- Data to examine:
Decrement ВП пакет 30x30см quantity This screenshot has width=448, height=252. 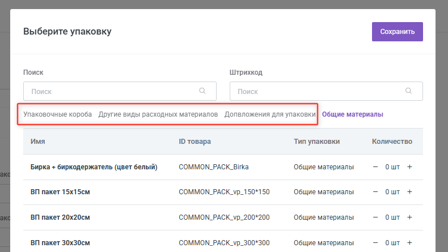(375, 243)
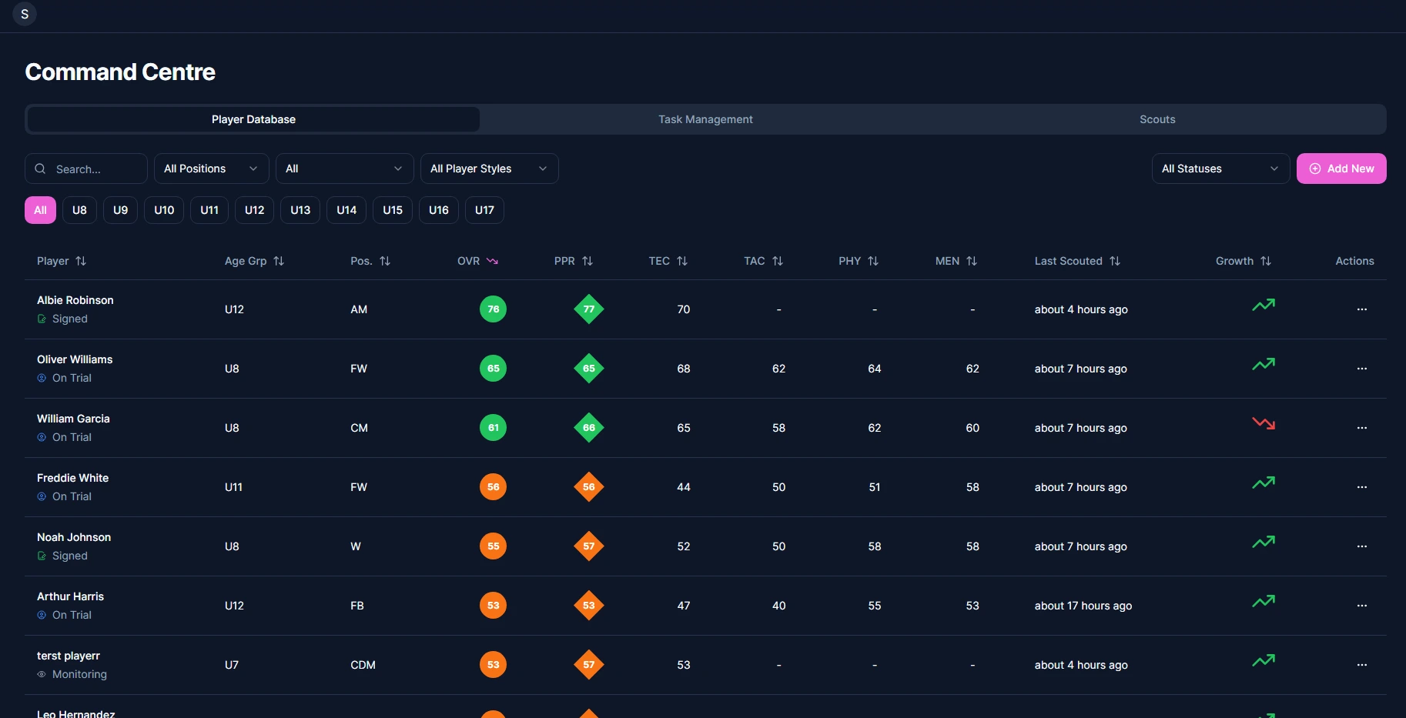The height and width of the screenshot is (718, 1406).
Task: Select the U8 age group filter
Action: click(x=79, y=210)
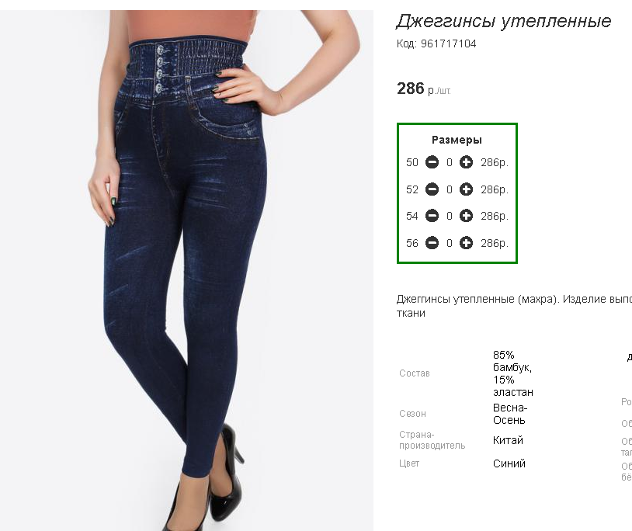Select the product code 961717104
The image size is (632, 531).
pos(448,43)
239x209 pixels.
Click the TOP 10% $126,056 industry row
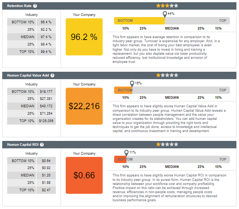click(x=31, y=121)
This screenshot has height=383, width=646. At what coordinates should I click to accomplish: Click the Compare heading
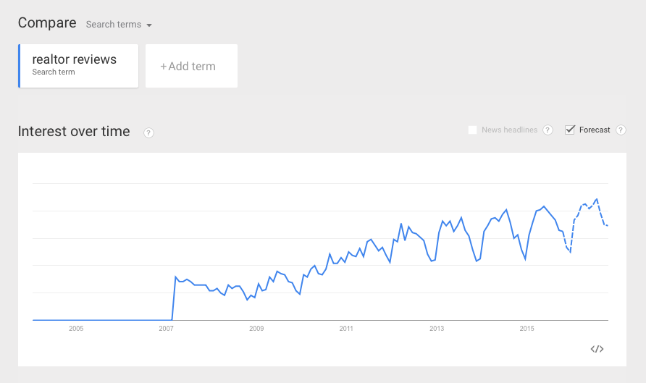coord(47,22)
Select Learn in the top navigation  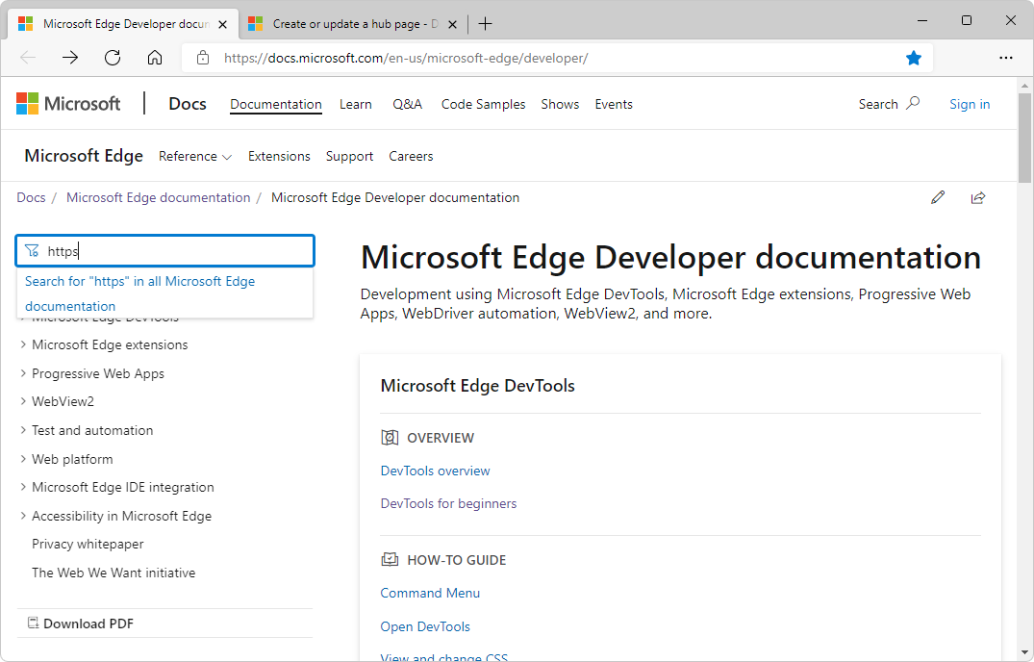point(355,104)
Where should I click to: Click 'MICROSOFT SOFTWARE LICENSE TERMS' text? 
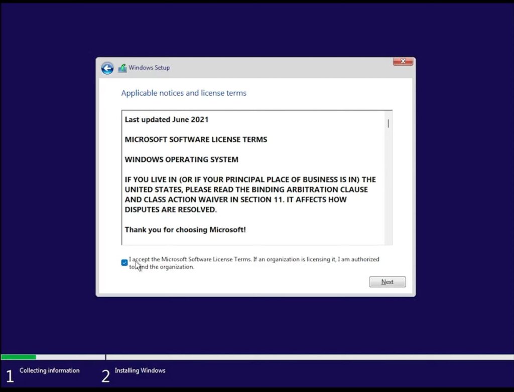coord(196,140)

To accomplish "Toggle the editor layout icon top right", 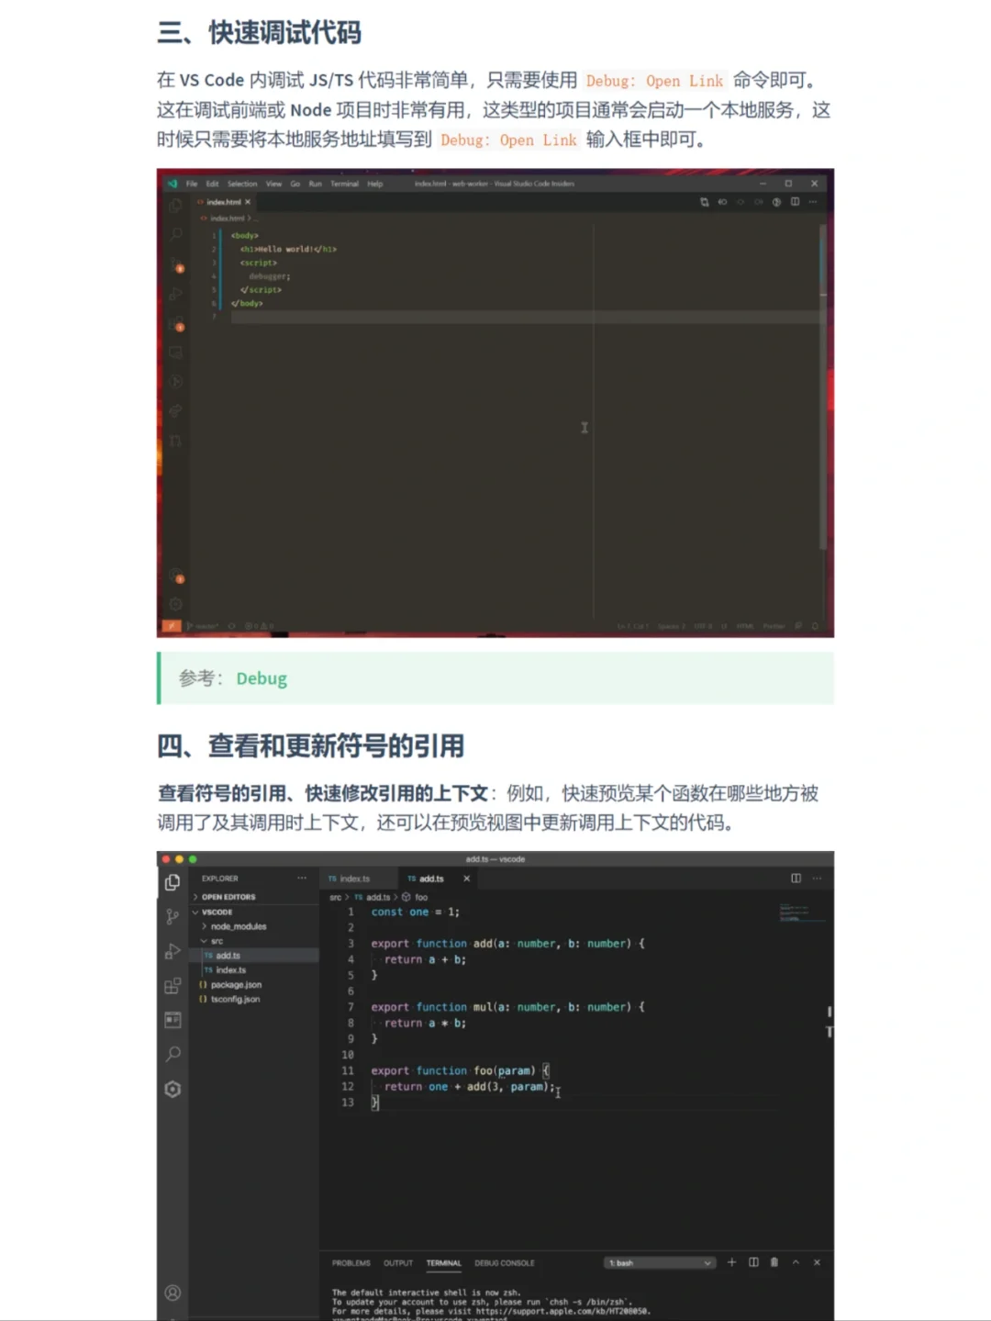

- Goal of the exercise: Retype the records above exactly, starting at the line that contains "Where should I" and going through the last line, and leave out any pictures.

- Solved exercise:
Where should I click to: Click 'MICROSOFT SOFTWARE LICENSE TERMS' text? 
coord(196,140)

To accomplish "Toggle the editor layout icon top right", 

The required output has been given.